▶ **Text shown**:

+--

Every way of working has its challenges

The lesson of Covid: no one size fits all.

Woman with disabilities working from home

 

There have been a lot of surveys in the last few years on the various implications of Covid-19. Many of them contradict each other, based on what the question was and what the organisation conducting the survey’s bias was.

There are also lots of conflicting things going on at the same time and different people are contending with a range of different circumstances. Some people have found working from home horribly isolating, depending on their home set-up or their personality, and even dangerous in the case of domestic violence. Others have found it liberating and that it has given them more time with the people they want to spend time with. Some have found they have piled on weight, not done as much exercise, that their mental and physical health has deteriorated, while others find it has given them more time to connect with people around them, to go out for runs or walks and to escape the stress of commuting. I know some young people who had mental health problems in the past who felt better as a result of Covid because they were not exposed to the relentless social pressure of school. You cannot assume anything.

A survey out in the last few days is, however, interesting. It shows that employers who offer remote or hybrid working have found it easier to recruit people. Employers with staff working 100% remotely were three times more likely to report having found it easier than usual to hire new employees over the past year, when compared to employers with staff working 100% onsite at their workplace. That’s quite a big difference, particularly when there are so many vacancies.

However, the survey also shows that retention is lower for those who are open to remote or hybrid working with those who have people 100% on site less likely to struggle. It could, of course, be too early to make any conclusions from any of this, given hybrid working for one is very much in its infancy as an overall workforce strategy. However, there are clearly difficulties to address in creating any sense of work culture and belonging when you don’t meet up with your colleagues and chat about everyday stuff. It is that social stuff that many people miss, although it can be the social stuff in the form of office politics that puts others off.  You may, of course, be someone who doesn’t need the social side of work. You may have enough going on at home – as many parents do.

+--

▶ **Data shown**:
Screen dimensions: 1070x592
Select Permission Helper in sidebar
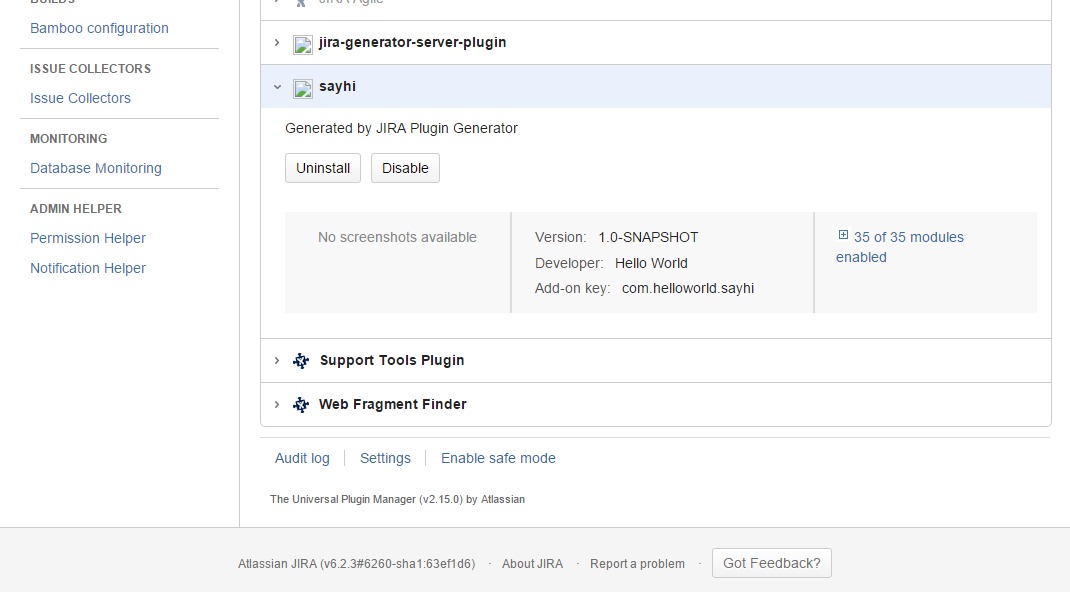[x=88, y=238]
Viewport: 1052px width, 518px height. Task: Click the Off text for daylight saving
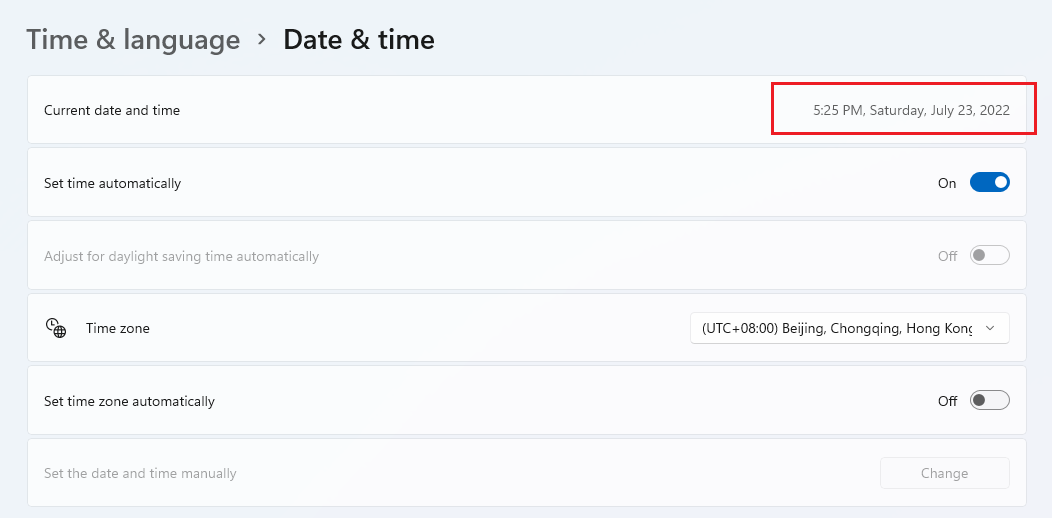pos(947,256)
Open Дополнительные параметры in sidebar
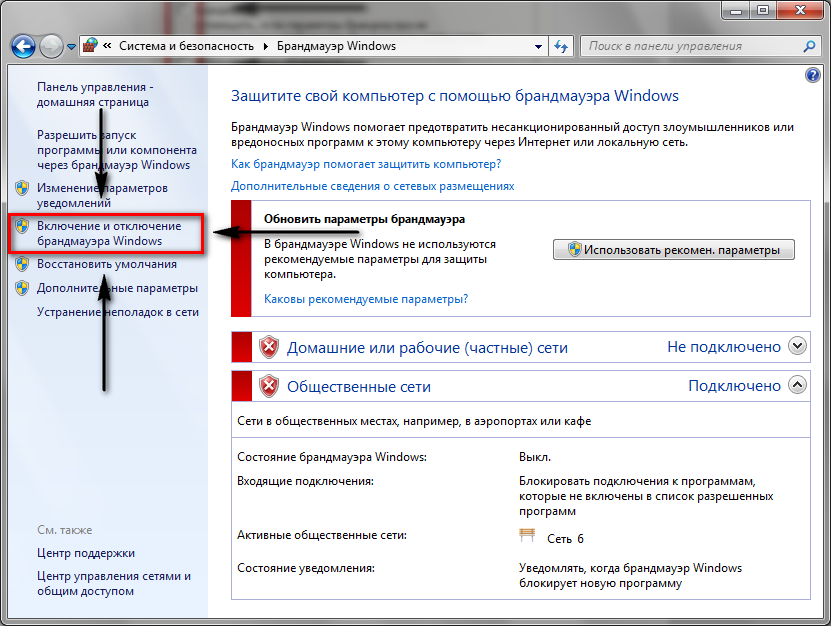831x626 pixels. click(117, 288)
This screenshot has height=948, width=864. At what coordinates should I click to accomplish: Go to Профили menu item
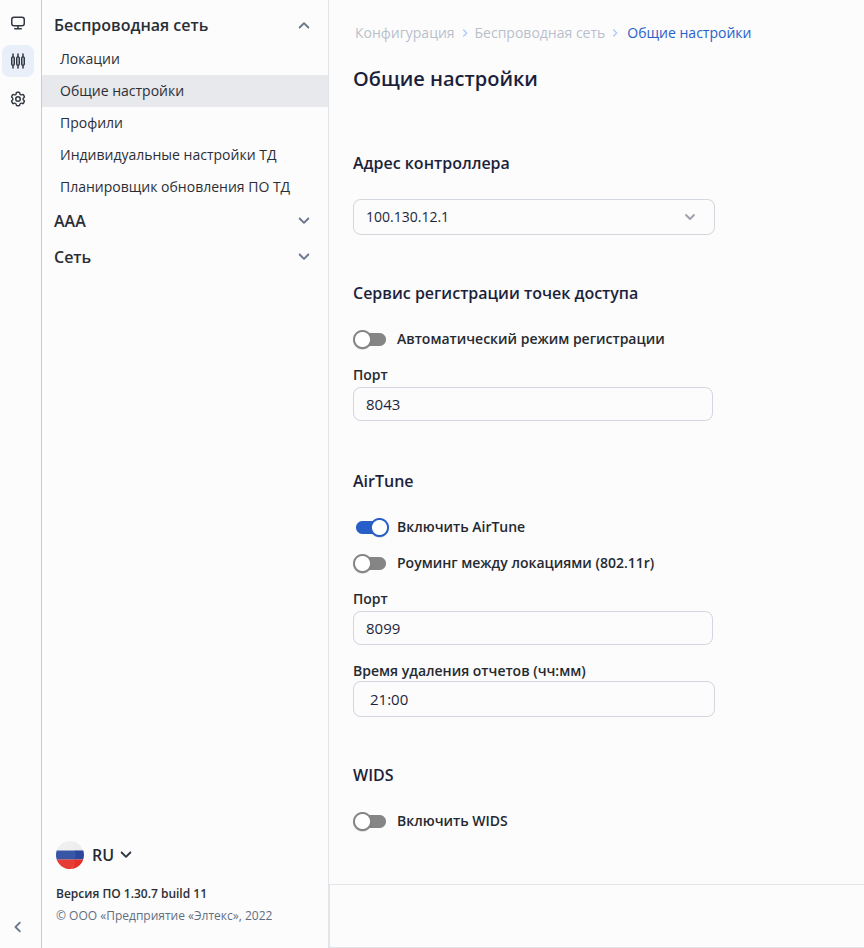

+--

▶ **What is expected**: Reproduce the piece headed "Every way of working has its challenges" in full, word for word, from its title to its final sentence.

▶ **Answer to this exercise**:
Every way of working has its challenges

The lesson of Covid: no one size fits all.

Woman with disabilities working from home

 

There have been a lot of surveys in the last few years on the various implications of Covid-19. Many of them contradict each other, based on what the question was and what the organisation conducting the survey’s bias was.

There are also lots of conflicting things going on at the same time and different people are contending with a range of different circumstances. Some people have found working from home horribly isolating, depending on their home set-up or their personality, and even dangerous in the case of domestic violence. Others have found it liberating and that it has given them more time with the people they want to spend time with. Some have found they have piled on weight, not done as much exercise, that their mental and physical health has deteriorated, while others find it has given them more time to connect with people around them, to go out for runs or walks and to escape the stress of commuting. I know some young people who had mental health problems in the past who felt better as a result of Covid because they were not exposed to the relentless social pressure of school. You cannot assume anything.

A survey out in the last few days is, however, interesting. It shows that employers who offer remote or hybrid working have found it easier to recruit people. Employers with staff working 100% remotely were three times more likely to report having found it easier than usual to hire new employees over the past year, when compared to employers with staff working 100% onsite at their workplace. That’s quite a big difference, particularly when there are so many vacancies.

However, the survey also shows that retention is lower for those who are open to remote or hybrid working with those who have people 100% on site less likely to struggle. It could, of course, be too early to make any conclusions from any of this, given hybrid working for one is very much in its infancy as an overall workforce strategy. However, there are clearly difficulties to address in creating any sense of work culture and belonging when you don’t meet up with your colleagues and chat about everyday stuff. It is that social stuff that many people miss, although it can be the social stuff in the form of office politics that puts others off.  You may, of course, be someone who doesn’t need the social side of work. You may have enough going on at home – as many parents do.